In recognition of her decades of service to the town of Lexington.

As if it wasn’t already, Marge Battin’s name will be linked with Lexington’s Town Meeting for at least the foreseeable future.

In a move each of them said was fitting, the Board of Selectmen on Monday, July 30, approved the naming of the ’s auditorium after the former longtime town moderator and planting a tree in her honor somewhere on the green in front of the town offices on Mass Ave.

“I can’t think of anybody in this whole community who has made more of a contribution to the community,” said Selectman Norm Cohen.

Approval of the dedication came at the request of another respected resident, Bill Dailey, who wrote to the selectmen suggesting naming the auditorium for Margery M. Battin in recognition of her nearly 50 years of public service.

Battin served as a Library Trustee, as a selectman for several terms and was Lexington’s first female town moderator, a post she held for 22 years. She also, as several selectmen and Dailey’s letter pointed out, had a key role in the town’s transition to a Town Manager form of government.

Selectman George Burnell credited Battin with “bringing civility and maintaining civility” to town government and said that was perhaps her biggest contribution to the town.
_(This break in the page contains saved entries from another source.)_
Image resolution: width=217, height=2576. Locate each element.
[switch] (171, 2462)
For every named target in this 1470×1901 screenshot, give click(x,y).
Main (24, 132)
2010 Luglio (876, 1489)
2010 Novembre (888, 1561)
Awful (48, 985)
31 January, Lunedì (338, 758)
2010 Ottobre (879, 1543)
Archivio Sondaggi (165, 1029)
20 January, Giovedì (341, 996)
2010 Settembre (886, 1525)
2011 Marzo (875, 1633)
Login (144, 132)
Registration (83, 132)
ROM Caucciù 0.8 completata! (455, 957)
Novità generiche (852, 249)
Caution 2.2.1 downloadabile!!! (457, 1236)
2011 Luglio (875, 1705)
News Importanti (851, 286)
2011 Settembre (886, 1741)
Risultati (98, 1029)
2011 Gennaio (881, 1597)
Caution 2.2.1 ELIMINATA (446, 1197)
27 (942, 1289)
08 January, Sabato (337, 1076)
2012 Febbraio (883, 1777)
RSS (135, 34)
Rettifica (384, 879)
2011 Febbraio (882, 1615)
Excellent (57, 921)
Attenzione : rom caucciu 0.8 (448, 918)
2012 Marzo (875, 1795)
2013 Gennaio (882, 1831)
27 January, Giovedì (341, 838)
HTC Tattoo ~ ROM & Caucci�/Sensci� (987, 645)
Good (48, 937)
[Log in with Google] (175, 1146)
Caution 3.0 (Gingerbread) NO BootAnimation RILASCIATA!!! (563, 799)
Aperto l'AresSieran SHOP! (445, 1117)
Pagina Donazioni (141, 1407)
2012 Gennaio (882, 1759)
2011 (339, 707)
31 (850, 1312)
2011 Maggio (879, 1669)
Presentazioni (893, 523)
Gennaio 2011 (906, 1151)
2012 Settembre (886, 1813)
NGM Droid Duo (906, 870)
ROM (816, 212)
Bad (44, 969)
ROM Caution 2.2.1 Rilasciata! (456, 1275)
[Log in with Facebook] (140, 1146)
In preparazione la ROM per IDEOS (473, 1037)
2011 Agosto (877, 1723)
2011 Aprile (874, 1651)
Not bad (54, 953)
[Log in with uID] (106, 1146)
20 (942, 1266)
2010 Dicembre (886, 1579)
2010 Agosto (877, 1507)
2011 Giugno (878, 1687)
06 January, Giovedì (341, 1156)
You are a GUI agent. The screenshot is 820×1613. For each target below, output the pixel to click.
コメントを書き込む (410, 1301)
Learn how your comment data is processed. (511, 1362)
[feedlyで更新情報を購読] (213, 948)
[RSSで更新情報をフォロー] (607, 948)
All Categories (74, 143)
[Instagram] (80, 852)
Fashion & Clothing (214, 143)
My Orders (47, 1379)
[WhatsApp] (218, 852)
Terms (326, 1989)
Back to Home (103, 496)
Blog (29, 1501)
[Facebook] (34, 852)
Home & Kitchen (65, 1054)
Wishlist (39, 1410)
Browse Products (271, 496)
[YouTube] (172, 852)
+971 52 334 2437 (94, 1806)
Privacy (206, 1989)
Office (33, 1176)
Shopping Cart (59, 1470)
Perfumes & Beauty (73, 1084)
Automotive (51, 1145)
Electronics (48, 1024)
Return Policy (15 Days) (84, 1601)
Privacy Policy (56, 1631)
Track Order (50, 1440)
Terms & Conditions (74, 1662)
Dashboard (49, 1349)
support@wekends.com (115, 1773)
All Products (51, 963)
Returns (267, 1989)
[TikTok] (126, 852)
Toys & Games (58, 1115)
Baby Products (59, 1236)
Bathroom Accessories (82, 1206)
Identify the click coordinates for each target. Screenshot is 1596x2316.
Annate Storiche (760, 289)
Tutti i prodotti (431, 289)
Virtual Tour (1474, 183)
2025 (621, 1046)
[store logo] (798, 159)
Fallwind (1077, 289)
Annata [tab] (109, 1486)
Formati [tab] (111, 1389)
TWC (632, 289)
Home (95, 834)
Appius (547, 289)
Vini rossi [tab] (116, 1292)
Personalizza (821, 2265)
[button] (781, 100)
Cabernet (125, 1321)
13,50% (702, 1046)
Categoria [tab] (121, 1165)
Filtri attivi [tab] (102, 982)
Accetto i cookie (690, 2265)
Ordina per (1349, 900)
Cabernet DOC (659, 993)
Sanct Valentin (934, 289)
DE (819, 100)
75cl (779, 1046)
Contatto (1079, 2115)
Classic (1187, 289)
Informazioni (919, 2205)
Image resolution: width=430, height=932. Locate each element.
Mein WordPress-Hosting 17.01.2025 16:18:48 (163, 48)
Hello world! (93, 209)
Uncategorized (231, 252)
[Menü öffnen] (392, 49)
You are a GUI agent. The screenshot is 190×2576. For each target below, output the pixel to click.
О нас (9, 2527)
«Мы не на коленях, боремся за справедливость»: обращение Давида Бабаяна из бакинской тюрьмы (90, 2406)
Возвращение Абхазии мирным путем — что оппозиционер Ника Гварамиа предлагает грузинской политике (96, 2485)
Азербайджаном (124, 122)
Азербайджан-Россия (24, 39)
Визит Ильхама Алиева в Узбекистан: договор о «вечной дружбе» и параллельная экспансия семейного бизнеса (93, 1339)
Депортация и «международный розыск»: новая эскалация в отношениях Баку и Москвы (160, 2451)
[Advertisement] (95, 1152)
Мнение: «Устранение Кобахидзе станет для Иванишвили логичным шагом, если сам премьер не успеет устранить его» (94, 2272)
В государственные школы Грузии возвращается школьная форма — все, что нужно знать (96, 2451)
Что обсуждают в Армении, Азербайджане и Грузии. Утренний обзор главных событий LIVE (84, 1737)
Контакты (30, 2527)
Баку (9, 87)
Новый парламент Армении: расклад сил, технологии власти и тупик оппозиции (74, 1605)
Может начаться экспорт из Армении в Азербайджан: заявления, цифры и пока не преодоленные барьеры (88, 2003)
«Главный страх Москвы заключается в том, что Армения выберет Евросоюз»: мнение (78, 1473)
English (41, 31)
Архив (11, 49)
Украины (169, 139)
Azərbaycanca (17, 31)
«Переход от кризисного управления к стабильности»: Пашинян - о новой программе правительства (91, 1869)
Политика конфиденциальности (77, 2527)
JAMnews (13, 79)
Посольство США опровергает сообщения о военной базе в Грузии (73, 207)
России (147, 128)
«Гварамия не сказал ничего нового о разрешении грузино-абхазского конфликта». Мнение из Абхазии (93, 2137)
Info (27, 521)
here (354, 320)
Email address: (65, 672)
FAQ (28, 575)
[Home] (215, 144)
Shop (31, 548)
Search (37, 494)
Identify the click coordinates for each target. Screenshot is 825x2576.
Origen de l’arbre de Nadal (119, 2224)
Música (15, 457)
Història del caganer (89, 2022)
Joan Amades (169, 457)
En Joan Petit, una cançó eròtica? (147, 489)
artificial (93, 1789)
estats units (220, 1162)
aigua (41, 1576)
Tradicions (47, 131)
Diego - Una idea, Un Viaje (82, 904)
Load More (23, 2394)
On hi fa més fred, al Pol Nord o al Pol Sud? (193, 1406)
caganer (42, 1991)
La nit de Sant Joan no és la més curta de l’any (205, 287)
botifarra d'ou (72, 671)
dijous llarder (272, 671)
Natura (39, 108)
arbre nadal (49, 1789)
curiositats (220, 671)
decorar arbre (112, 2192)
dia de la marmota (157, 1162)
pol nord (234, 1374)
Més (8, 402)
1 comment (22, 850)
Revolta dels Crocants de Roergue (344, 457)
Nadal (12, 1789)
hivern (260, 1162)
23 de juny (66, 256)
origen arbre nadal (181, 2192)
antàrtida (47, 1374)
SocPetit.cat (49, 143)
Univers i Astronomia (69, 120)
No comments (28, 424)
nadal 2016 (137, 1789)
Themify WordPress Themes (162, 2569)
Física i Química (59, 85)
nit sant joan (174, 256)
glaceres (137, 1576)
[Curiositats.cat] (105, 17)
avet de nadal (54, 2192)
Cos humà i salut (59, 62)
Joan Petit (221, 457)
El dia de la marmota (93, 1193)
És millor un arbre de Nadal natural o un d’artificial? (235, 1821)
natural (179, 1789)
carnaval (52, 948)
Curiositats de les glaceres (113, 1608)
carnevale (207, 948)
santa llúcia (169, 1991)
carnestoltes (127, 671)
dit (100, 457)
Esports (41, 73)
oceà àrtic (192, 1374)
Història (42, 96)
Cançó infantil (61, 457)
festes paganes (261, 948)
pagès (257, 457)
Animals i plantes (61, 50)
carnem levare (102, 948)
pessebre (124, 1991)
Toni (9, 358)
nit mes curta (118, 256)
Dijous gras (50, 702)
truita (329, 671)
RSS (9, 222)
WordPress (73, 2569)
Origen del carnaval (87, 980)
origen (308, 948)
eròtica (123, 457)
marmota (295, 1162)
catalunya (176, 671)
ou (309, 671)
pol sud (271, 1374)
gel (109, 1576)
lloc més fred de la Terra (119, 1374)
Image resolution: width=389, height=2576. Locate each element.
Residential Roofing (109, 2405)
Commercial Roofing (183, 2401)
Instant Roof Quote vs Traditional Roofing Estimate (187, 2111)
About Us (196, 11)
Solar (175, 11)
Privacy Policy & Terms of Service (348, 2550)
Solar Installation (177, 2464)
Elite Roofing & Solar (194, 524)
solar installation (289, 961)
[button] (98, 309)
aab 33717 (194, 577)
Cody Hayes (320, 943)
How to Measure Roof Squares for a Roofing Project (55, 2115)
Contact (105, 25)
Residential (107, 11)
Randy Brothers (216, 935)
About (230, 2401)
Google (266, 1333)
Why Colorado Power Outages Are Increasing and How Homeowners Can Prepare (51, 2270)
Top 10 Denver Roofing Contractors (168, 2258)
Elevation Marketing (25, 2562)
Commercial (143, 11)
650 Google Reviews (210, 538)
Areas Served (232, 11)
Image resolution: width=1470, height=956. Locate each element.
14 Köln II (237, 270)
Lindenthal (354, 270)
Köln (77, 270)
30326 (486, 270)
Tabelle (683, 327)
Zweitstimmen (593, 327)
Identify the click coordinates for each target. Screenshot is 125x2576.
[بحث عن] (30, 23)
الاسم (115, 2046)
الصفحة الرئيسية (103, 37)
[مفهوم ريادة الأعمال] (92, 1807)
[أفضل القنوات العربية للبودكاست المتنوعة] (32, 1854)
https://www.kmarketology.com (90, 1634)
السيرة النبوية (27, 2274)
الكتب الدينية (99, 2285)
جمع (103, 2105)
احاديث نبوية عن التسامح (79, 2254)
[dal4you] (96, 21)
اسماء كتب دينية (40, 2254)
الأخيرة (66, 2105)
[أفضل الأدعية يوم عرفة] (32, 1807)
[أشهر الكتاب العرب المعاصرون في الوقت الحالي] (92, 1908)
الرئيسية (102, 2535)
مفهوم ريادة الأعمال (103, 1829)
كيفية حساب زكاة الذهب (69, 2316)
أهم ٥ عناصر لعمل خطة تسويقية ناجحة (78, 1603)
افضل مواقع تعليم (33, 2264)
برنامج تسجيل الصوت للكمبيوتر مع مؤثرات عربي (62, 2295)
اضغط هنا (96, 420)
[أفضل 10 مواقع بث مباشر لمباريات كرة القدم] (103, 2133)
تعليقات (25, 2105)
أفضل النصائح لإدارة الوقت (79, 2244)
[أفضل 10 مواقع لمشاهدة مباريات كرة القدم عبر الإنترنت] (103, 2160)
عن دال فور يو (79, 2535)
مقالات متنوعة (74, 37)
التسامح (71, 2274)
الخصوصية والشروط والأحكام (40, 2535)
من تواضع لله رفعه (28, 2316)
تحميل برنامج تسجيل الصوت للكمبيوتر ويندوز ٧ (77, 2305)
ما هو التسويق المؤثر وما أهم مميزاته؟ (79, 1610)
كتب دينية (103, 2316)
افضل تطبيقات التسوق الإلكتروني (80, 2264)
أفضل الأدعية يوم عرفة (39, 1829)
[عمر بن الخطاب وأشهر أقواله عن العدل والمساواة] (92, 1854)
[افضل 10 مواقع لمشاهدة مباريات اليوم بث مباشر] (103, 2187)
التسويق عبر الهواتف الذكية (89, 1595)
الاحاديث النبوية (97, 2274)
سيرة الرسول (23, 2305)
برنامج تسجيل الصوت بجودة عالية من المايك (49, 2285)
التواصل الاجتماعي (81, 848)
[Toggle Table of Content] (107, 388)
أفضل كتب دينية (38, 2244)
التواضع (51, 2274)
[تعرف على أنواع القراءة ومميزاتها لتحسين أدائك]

In his letter, Dailey wrote that Battin, along with Ruth Morey and Natalie Riffin, has been a role model for women in politics in Lexington. He also suggested the auditorium at Cary Hall would be a fitting place to bear her name.

He wrote:

I suggest it would be most appropriate to recognize the commitment of Mrs. Battin to the Town of Lexington by placing her name on the auditorium. Marge served as Town Moderator for years. This was her space where she devoted time to acquainting new Town Meeting members to the protocols and work of Town Meeting, presiding with a firm yet graceful hand to the proceedings, and gave everyone an opportunity to be heard within the bounds of maintaining appropriate order. Her work gained recognition around the state as demonstrated by her election as President of the Massachusetts Moderators Association.